Manji has had lifetimes to perfect his fighting skills. Additionally, Manji will often take his opponents’ best weapons as a trophy, adding them to his own arsenal. The only thing that Manji truly fears is becoming a lesser warrior. The best results any opponent can have against Manji is to fight him to a draw, incapacitate him or simply flee successfully. But Manji, by his own admission, is not the ultimate fighter due to his own lack of mortality.
For all of you reader who haven’t heard of them, the Teenage Mutant Ninja Turtles are a group of four anthropomorphic turtles mutated by a strange ooze and trained in the Ninjitsu arts by a rat Sensei named Splinter. Of the four, Leonardo is the oldest as well as the one who’s the most dedicated student. In the original Mirage Comics run, Leonardo is depicted as being able to hold off an entire army of Foot Clan ninjas.
A future Leonardo was shown becoming a ninja master who founded his own ninja school while the property was with Archie Comics. Leonardo is the most passionate of the four turtles in the pursuit of mastery of the ninja arts — Donatello is a tinkerer and inventor, Raphael is too hotheaded to achieve his maximum potential and Michelangelo is generally only concerned with having fun. Given a turtle’s unusually long life span, Leonardo has the potential to develop his skills beyond the ability of a human. Plus he has natural body armor, and his mutated body isn’t as likely to break down over time.
2. Obadiah Archer
Depending on which series you read, there are two different origins for Obadiah Archer. In the 1992 series, Archer’s parents are child molesters. Archer escapes them, seeks refuge in the Himalayas and discovers that he has near perfect control over his body after a near-death experience. Buddhist monks give him refuge from those who hunt him, and train him in martial arts as well as archery. Archer’s skill in archery is considered to be something of a side effect of his perfect body control. In the 2012 series, Archer is raised by an evil sect for the express purpose of killing the immortal Armstrong, because no comic book hero is allowed to have even a remotely normal childhood.
Archer is the combination of a perfect specimen of humanity and an advanced level of training from an early age. In both series, Archer is a nearly perfect fighter capable of taking on supernatural forces with hand to hand or short ranged combat. Archer’s physical mastery also manifests itself in other ways — he’s a superior basketball player.

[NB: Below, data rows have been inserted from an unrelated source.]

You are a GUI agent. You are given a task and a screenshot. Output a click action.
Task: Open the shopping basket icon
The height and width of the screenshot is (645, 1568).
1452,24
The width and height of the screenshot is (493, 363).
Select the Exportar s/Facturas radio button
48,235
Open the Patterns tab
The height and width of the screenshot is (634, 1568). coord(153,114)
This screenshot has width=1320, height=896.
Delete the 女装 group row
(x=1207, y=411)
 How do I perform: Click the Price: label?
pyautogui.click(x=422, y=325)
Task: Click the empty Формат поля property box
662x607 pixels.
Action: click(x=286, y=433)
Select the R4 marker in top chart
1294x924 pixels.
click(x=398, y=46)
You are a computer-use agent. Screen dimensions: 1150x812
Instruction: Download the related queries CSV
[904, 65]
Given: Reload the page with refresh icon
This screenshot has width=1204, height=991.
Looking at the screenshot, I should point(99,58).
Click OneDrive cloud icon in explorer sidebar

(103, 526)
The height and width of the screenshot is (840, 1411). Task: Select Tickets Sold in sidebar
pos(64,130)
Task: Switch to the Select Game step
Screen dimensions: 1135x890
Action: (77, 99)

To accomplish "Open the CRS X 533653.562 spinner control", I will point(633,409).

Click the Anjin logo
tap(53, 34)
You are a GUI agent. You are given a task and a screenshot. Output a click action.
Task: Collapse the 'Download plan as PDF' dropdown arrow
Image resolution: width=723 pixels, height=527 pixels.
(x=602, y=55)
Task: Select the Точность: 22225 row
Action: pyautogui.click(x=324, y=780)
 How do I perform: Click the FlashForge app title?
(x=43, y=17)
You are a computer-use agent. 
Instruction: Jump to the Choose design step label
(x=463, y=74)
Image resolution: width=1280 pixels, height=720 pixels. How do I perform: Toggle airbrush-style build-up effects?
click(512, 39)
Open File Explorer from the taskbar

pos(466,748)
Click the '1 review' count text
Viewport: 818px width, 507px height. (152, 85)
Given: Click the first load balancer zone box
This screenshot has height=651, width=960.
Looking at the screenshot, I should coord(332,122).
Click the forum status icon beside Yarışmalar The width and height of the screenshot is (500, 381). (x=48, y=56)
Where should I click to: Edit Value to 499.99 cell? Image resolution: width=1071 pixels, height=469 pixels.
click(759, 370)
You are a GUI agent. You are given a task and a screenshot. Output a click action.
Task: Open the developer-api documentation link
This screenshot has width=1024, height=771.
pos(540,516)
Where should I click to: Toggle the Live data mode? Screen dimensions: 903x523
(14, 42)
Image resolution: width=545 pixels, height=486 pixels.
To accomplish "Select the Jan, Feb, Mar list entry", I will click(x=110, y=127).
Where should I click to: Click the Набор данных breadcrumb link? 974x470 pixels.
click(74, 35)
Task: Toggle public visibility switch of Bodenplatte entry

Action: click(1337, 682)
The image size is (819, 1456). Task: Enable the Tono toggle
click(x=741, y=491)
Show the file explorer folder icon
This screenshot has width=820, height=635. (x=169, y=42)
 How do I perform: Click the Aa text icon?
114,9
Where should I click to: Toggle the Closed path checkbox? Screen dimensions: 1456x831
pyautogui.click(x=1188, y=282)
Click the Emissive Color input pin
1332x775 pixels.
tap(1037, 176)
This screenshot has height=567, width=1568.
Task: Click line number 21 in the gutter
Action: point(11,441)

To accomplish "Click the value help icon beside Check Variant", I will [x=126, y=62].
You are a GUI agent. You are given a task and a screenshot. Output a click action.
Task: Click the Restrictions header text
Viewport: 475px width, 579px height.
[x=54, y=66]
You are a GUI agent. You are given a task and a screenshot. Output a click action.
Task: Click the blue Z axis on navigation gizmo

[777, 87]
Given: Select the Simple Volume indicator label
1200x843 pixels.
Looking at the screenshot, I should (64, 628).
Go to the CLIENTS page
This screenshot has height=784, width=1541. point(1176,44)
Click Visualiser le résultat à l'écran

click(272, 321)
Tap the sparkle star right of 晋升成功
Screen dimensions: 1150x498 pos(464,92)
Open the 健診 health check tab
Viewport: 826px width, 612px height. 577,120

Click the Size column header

Backlash is the codename of a being who also goes by Marc Slayton. Slayton was originally an Atlantean who’s traveled the Earth for nearly 3000 years. In the comics, Atlantis is a society founded by aliens — Slayton had an alien father and a human mother. He only has fractured memories of his life, but he’s always been some sort of fighter or soldier because a comic about a 3000 year old knitting enthusiast would be dull. Slayton was a medieval knight, a ninja in feudal Japan and a United States Air Force Colonel tasked with investigating alien phenomena, among other military roles.
Slayton possessed the time and inclination to master almost every fighting style and weapon — he’s had the luxury of investing an entire human lifetime into the study of every style. Slayton’s preference was to use an energy whip as a primary weapon, hence the name Backlash. It’s highly unlikely that anyone could beat Backlash in simple one on one combat, so if we had to bet on a fighter it would be him.